What is needed >>
Pull every line from the records that has the word "Open" in it.

Data shown >>
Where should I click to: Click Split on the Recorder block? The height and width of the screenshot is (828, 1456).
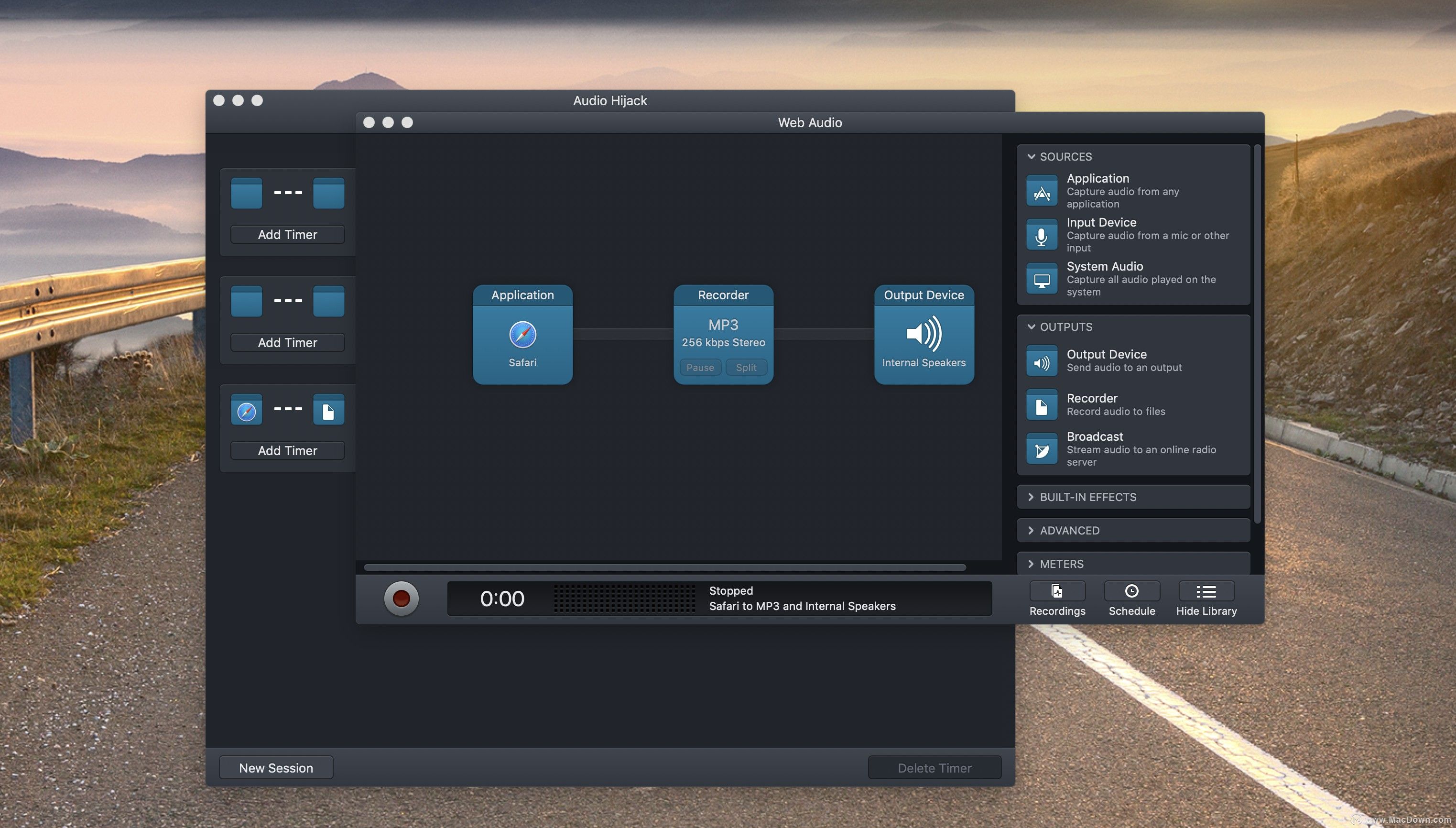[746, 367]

* * *

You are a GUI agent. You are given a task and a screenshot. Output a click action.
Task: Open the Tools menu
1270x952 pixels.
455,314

---

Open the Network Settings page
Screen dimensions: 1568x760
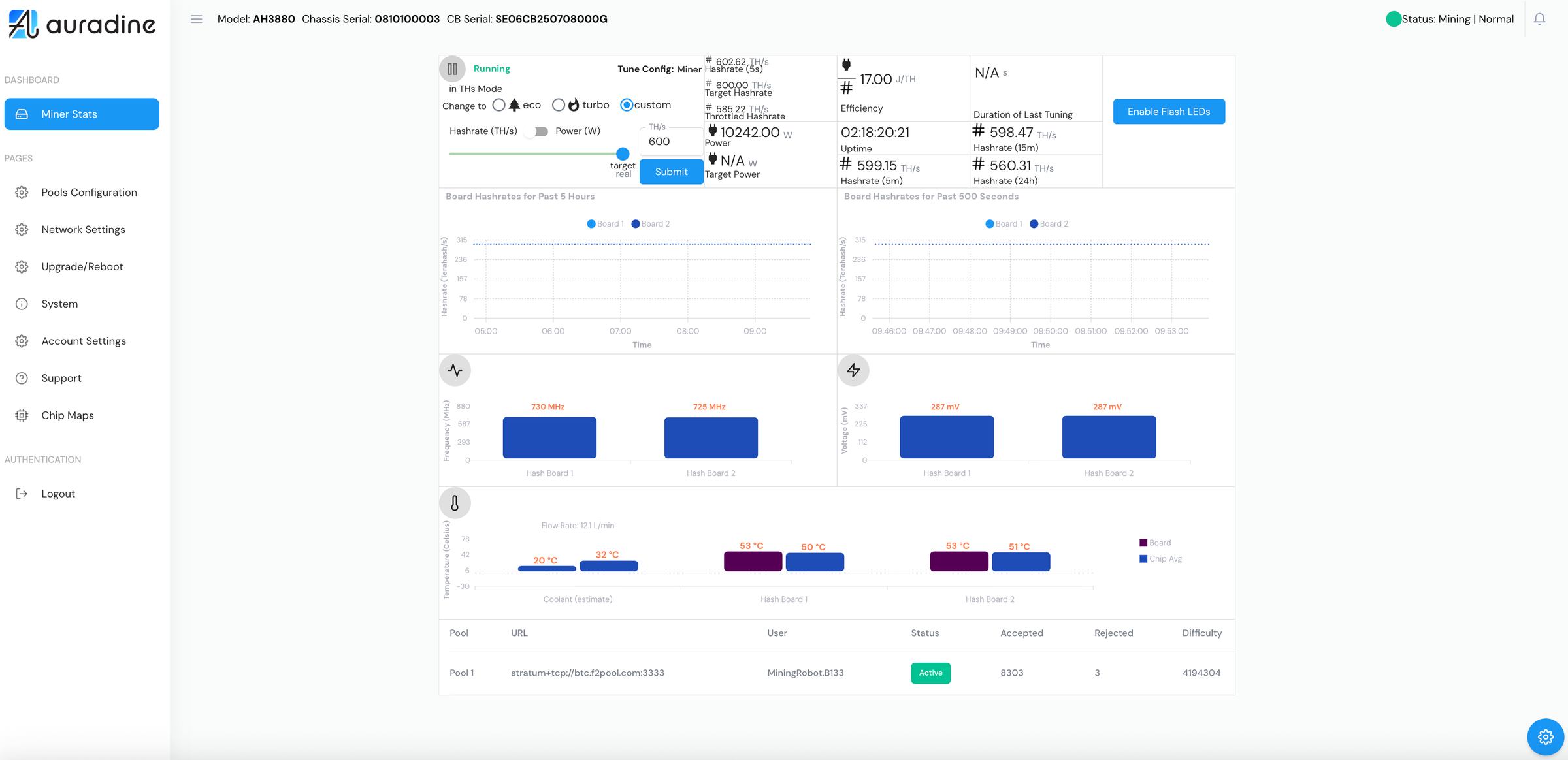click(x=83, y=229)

Task output >>
Task: Open the Tools menu
Open the Network Settings page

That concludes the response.